If the insurance company goes bankrupt, who will protect the buyer?

Answer:

Mr. Phung Dac Loc, former Secretary General of the Vietnam Insurance Association, said that current law stipulates many effective measures. effectively to protect the interests of insurance buyers in case the insurance enterprise becomes insolvent or bankrupt.

During the process of insurance business, insurance enterprises Must always maintain solvency such as fully setting aside professional reserve fund, insurance buyer protection fund, and reinsurance to ensure payment and refund to insurance buyers.

The Insured Person Protection Fund is managed by the Insurance Association. In case an insurance enterprise goes bankrupt, the Insured Person Protection Fund is used by the Insurance Association to pay insurance premiums and surrender value; pay insurance compensation; Refund the insurance premium to the insurance buyer according to the provisions of the insurance contract.

Accordingly, the Insured Person Protection Fund is amended by law to supplement a number of articles of the Law on Insurance Business regulations since 2010 and on August 20, 2013, the Ministry of Finance issued Circular 101 guiding the collection, appropriation, use, settlement and settlement of the Fund for the Protection of the Insured.

If the insurance company goes bankrupt, who will protect the buyer? - 1

Insurance businesses must annually pay 03% of insurance premium revenue to the Insured Person Protection Fund (Illustration).

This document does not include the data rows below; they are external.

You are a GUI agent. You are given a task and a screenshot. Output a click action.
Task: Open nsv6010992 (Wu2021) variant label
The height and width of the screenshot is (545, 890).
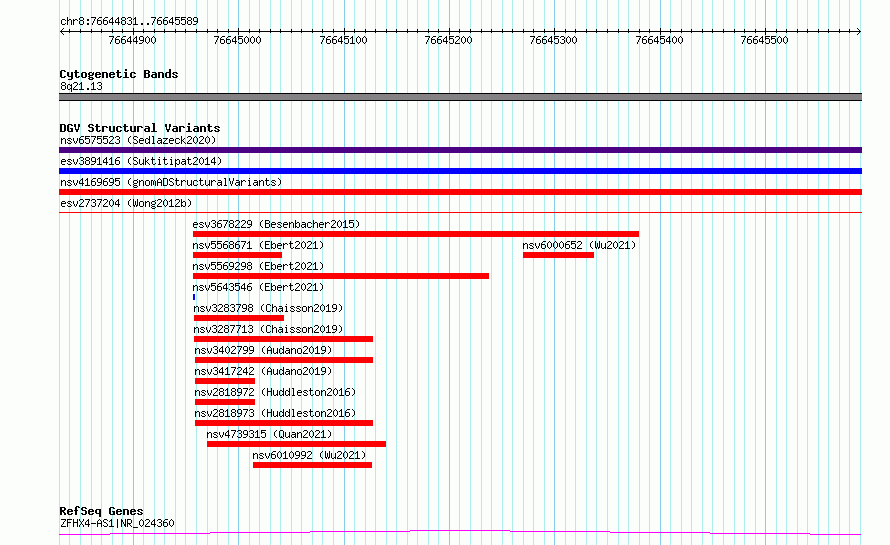pos(309,455)
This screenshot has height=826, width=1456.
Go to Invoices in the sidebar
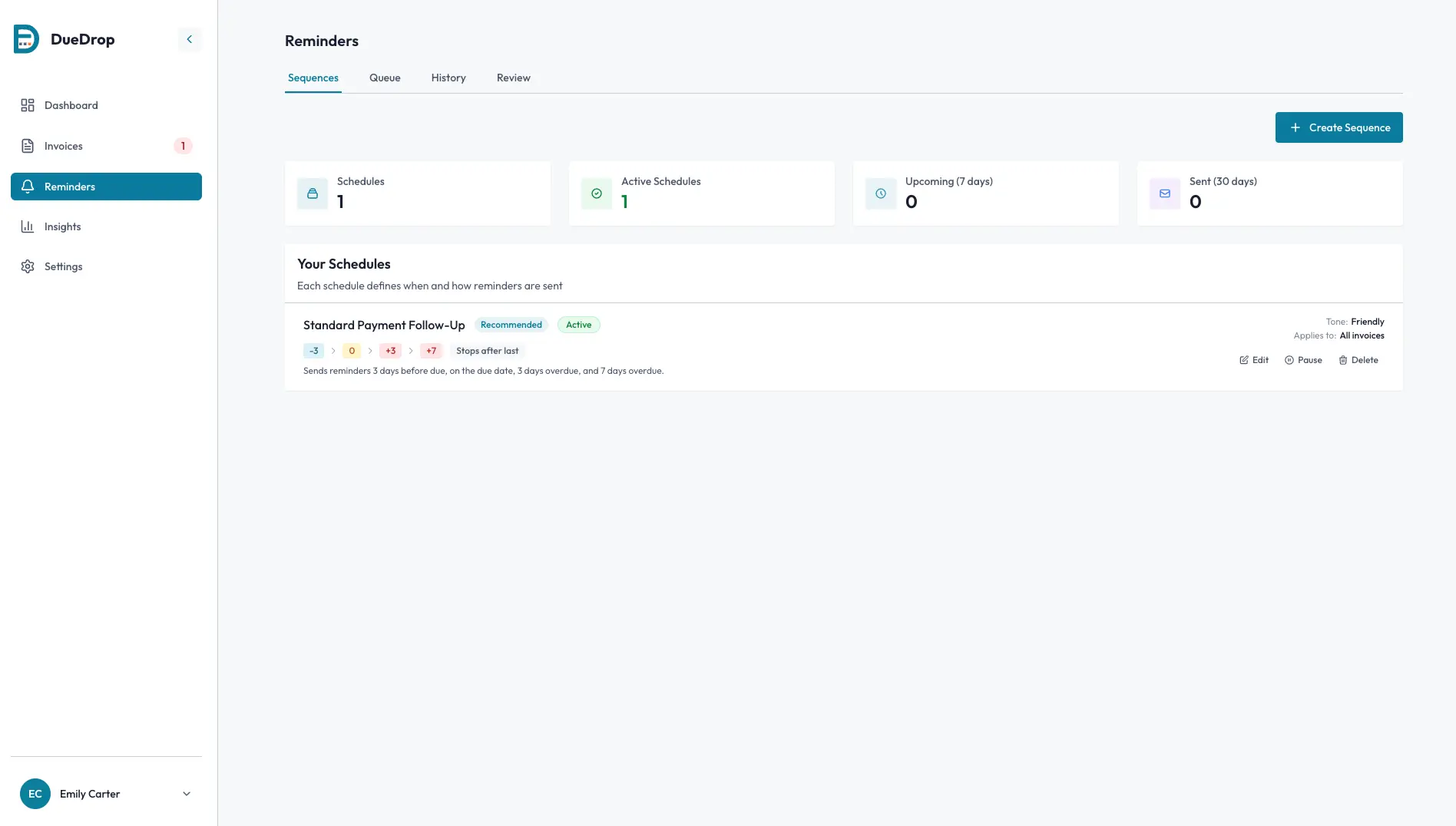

Specifically, insurance businesses must annually pay into the fund a maximum of 03% of insurance premium revenue. This amount is used to pay customers when the insurance business becomes insolvent or bankrupt Including:

1. Refund of paid insurance premiums when the insurance contract is not transferred to another insurance company; 2. Payment of insurance benefits to customers goods when the insured event or risk occurs before the date the insurance enterprise becomes insolvent.

For cases where the insurance enterprise is at risk of insolvency payment The Ministry of Finance has the right to request insurance enterprises to restore their solvency, including measures such as supplementing equity capital; strengthening the organization and changing the administrator Enterprises; request to transfer insurance contracts…

In case the insurance enterprise cannot restore its solvency as requested by the Ministry of Finance, the insurance enterprise will be placed under control. Check your ability to pay. The Ministry of Finance decided to establish a Solvency Control Board to apply measures to restore solvency according to the provisions of the Law on Insurance Business, the Law on Bankruptcy and related guiding documents.